Collected data:
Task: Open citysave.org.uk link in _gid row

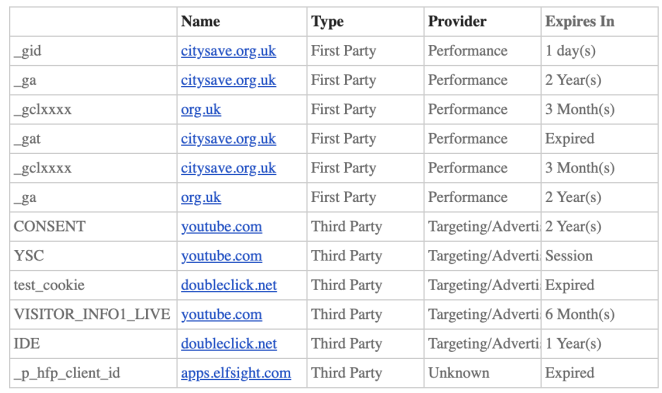Action: tap(228, 51)
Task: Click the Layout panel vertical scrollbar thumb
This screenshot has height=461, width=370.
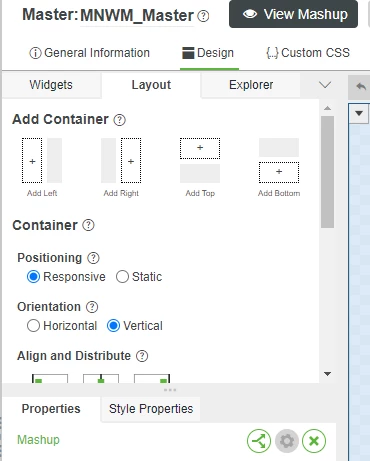Action: pos(328,172)
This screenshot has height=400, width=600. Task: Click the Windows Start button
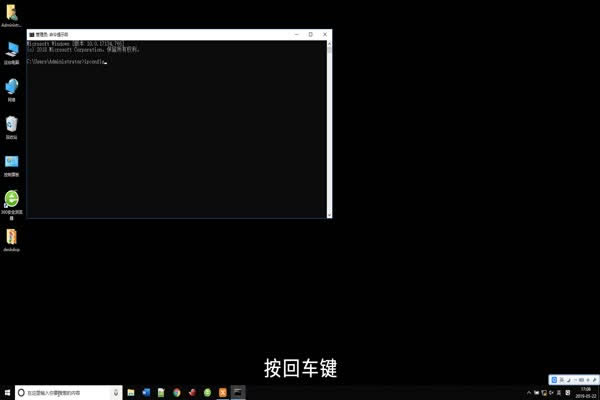coord(6,393)
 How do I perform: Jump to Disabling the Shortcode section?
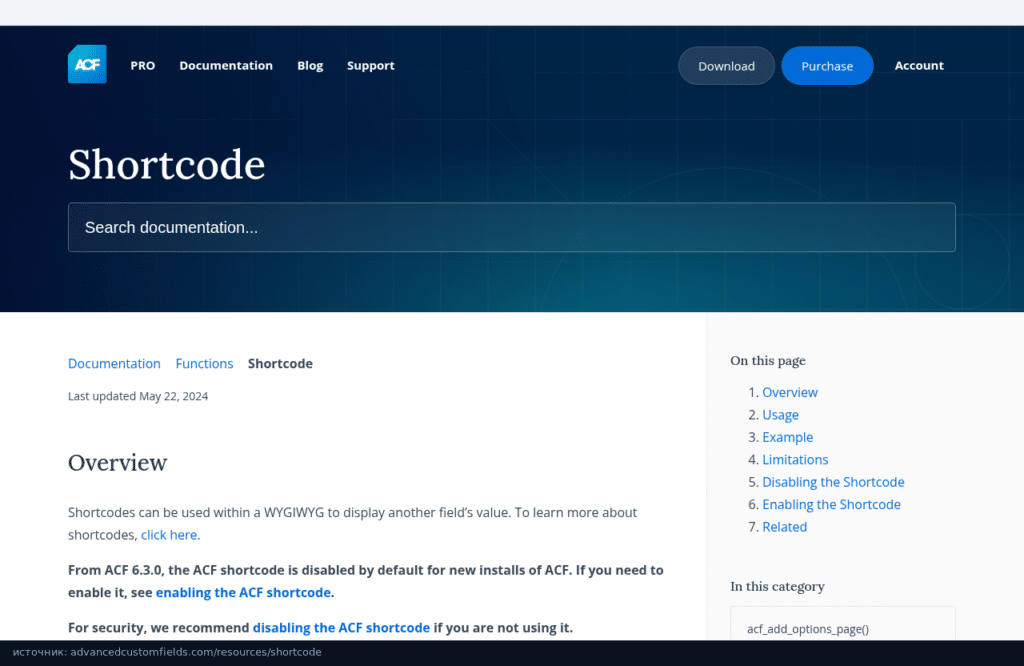(833, 482)
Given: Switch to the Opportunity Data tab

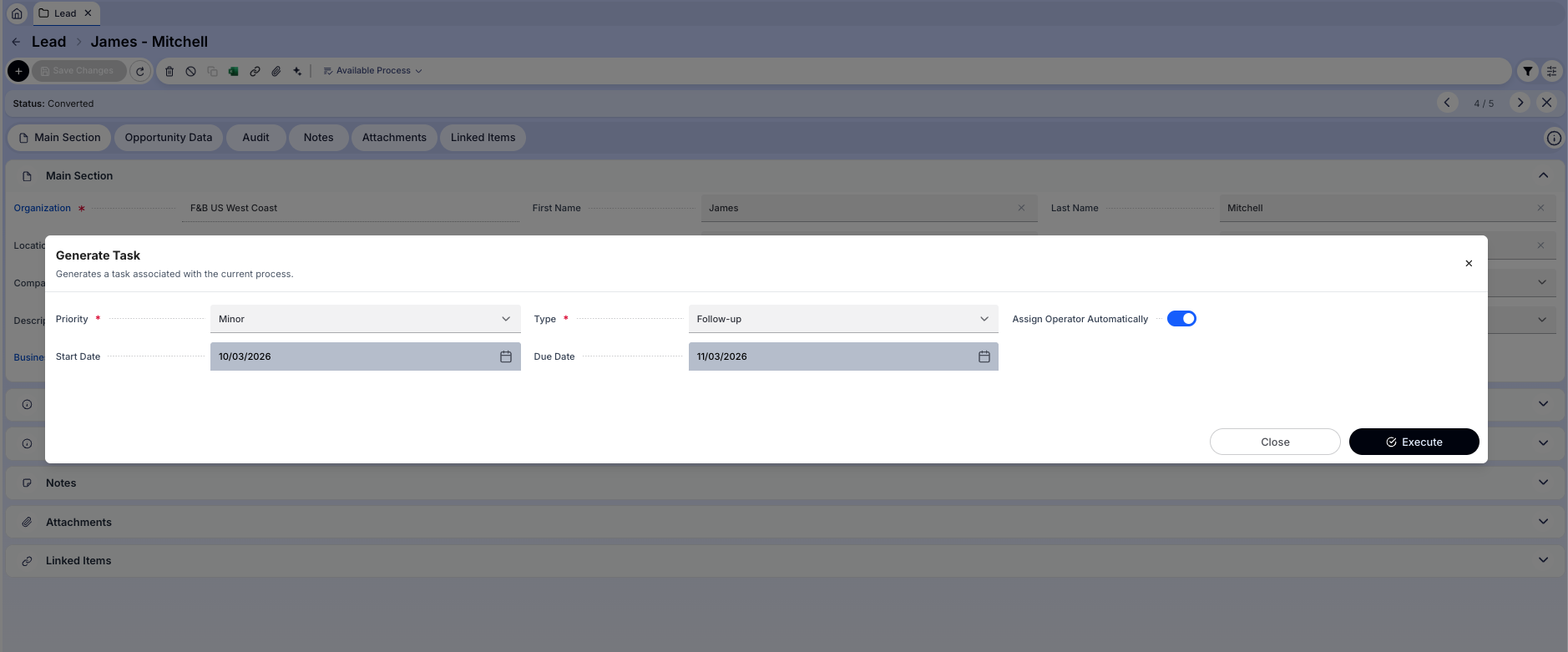Looking at the screenshot, I should (x=168, y=138).
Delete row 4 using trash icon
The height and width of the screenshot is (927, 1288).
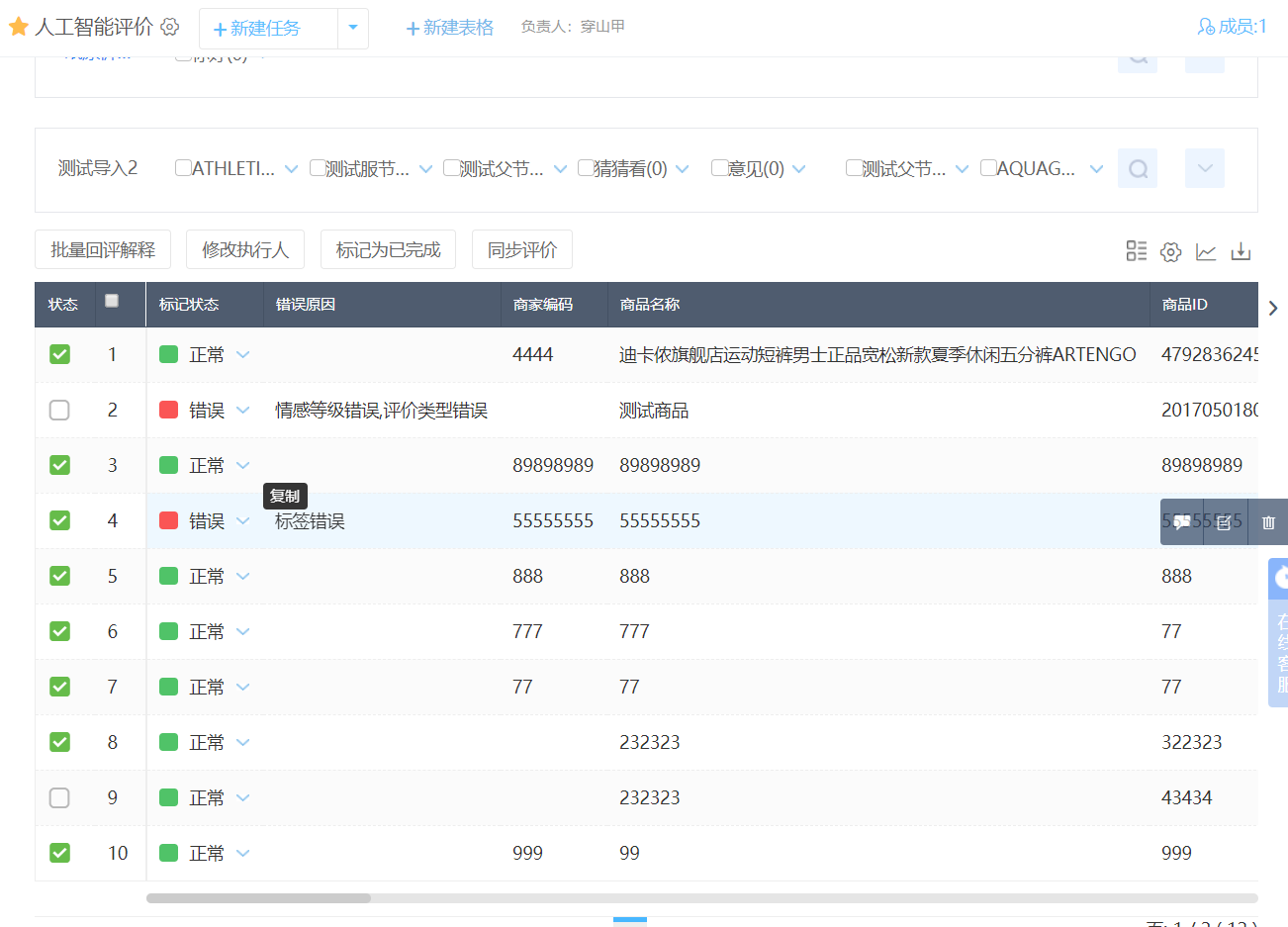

• **What to produce**:
Reproduce exactly the lines above from the one with "This screenshot has height=461, width=370." through the last line of the data, keeping both ends and dropping the pictures.

• **Answer area**:
This screenshot has height=461, width=370.
Action: pos(328,172)
This screenshot has height=400, width=600. Task: Click the Windows Start button
coord(6,393)
 How do I perform: Jump to Disabling the Shortcode section?
(833, 482)
Given: Switch to the Opportunity Data tab

Looking at the screenshot, I should (x=168, y=138).
Delete row 4 using trash icon
The height and width of the screenshot is (927, 1288).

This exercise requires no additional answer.